Detecting AI-generated Artwork
Meien Li, Mark Stamp
TL;DR
This work tackles the problem of distinguishing AI-generated artwork from human-created art across Baroque, Cubism, and Expressionism by evaluating classic ML models (LR, SVM, MLP) on a 39-feature hand-crafted set and comparing them to CNNs trained on raw images. Binary detection achieves high accuracy up to 0.9758, while multiclass classification across six styles reaches 0.8208, with feature reduction via Recursive Feature Elimination identifying compact feature subsets that preserve performance.
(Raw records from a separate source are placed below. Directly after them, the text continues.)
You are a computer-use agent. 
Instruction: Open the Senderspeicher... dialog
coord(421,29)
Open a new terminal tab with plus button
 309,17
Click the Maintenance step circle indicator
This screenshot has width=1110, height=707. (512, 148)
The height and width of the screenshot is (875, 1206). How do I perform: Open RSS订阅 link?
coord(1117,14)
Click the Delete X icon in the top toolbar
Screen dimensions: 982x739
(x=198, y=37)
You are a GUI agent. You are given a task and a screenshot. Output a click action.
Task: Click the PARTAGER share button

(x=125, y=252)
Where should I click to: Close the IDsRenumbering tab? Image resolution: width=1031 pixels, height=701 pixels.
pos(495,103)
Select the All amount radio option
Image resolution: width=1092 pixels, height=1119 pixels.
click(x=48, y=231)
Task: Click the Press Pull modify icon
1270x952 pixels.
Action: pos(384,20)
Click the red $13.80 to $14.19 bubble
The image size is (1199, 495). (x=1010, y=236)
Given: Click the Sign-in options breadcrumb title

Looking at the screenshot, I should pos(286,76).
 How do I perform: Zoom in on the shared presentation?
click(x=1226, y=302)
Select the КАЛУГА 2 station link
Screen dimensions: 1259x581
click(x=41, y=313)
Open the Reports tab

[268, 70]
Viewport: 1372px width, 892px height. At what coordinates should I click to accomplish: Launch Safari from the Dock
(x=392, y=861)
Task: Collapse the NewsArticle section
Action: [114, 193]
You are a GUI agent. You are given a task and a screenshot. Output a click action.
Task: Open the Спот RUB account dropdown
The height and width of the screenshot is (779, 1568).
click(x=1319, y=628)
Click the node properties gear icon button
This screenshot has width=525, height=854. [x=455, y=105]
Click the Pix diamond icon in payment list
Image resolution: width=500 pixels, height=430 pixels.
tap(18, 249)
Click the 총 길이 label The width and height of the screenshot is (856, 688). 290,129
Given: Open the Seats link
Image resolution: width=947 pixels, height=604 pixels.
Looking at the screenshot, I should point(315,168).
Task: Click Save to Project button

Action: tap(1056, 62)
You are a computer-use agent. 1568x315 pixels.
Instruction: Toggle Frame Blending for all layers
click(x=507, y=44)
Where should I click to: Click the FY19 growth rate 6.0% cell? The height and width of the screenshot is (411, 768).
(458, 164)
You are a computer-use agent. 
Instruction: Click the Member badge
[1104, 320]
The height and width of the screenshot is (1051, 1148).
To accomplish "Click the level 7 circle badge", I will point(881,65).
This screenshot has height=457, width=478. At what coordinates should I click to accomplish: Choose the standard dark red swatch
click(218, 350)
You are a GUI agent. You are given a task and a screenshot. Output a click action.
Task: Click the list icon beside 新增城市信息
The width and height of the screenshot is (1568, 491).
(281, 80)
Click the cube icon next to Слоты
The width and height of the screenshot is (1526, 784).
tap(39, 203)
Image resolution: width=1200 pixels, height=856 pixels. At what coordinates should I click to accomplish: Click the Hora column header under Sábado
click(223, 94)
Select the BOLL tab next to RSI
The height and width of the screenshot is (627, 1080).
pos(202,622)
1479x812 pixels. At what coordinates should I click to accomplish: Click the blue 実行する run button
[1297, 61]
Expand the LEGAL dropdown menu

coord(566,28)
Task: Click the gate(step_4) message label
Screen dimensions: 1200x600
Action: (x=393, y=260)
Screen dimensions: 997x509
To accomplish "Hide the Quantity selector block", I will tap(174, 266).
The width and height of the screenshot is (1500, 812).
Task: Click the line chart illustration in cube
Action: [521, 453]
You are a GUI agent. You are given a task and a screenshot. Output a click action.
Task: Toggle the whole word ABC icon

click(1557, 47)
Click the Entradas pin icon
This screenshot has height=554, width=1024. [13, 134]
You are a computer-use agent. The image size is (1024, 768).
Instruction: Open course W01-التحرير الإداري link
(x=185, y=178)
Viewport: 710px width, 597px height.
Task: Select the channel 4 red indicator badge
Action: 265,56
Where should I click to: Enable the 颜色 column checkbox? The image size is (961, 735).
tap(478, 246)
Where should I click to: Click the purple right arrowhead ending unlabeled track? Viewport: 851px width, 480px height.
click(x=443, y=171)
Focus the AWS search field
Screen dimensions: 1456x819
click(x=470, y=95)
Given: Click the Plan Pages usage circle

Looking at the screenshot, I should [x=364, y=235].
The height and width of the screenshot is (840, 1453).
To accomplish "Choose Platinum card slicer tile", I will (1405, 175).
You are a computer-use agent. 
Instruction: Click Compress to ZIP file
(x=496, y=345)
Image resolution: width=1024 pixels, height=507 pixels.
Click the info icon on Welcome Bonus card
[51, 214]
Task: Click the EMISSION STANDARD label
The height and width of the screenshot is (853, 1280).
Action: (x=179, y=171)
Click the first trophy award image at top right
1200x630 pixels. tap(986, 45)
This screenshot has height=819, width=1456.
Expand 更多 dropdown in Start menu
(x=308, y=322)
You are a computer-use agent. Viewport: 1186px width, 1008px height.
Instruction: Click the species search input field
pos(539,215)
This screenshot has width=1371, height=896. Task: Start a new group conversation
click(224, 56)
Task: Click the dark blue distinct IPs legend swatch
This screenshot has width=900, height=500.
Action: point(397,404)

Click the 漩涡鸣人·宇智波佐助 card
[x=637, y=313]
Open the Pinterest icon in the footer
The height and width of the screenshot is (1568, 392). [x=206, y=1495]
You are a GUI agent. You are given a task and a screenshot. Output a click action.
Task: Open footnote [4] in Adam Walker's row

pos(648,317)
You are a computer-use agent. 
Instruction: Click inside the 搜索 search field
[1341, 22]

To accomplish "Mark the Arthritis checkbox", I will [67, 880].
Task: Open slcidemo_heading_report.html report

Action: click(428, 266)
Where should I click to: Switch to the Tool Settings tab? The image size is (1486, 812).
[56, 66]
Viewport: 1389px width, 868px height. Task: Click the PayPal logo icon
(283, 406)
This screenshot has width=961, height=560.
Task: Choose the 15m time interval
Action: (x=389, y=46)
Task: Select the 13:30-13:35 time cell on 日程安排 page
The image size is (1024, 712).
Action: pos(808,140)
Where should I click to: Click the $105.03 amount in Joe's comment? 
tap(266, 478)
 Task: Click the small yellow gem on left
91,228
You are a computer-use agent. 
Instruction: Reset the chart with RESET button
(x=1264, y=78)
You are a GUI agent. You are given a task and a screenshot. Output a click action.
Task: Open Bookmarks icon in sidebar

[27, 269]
The results show that feature-based detectors, especially SVM and MLP, are highly effective for binary classification and competitive for multiclass tasks, while CNNs underperform relative to the best feature-based methods in this dataset. The findings support practical AI-art detection and suggest a potential two-stage system, plus avenues for extending to more styles, features, and models.
Abstract
The high efficiency and quality of artwork generated by Artificial Intelligence (AI) has created new concerns and challenges for human artists. In particular, recent improvements in generative AI have made it difficult for people to distinguish between human-generated and AI-generated art. In this research, we consider the potential utility of various types of Machine Learning (ML) and Deep Learning (DL) models in distinguishing AI-generated artwork from human-generated artwork. We focus on three challenging artistic styles, namely, baroque, cubism, and expressionism. The learning models we test are Logistic Regression (LR), Support Vector Machine (SVM), Multilayer Perceptron (MLP), and Convolutional Neural Network (CNN). Our best experimental results yield a multiclass accuracy of 0.8208 over six classes, and an impressive accuracy of 0.9758 for the binary classification problem of distinguishing AI-generated from human-generated art.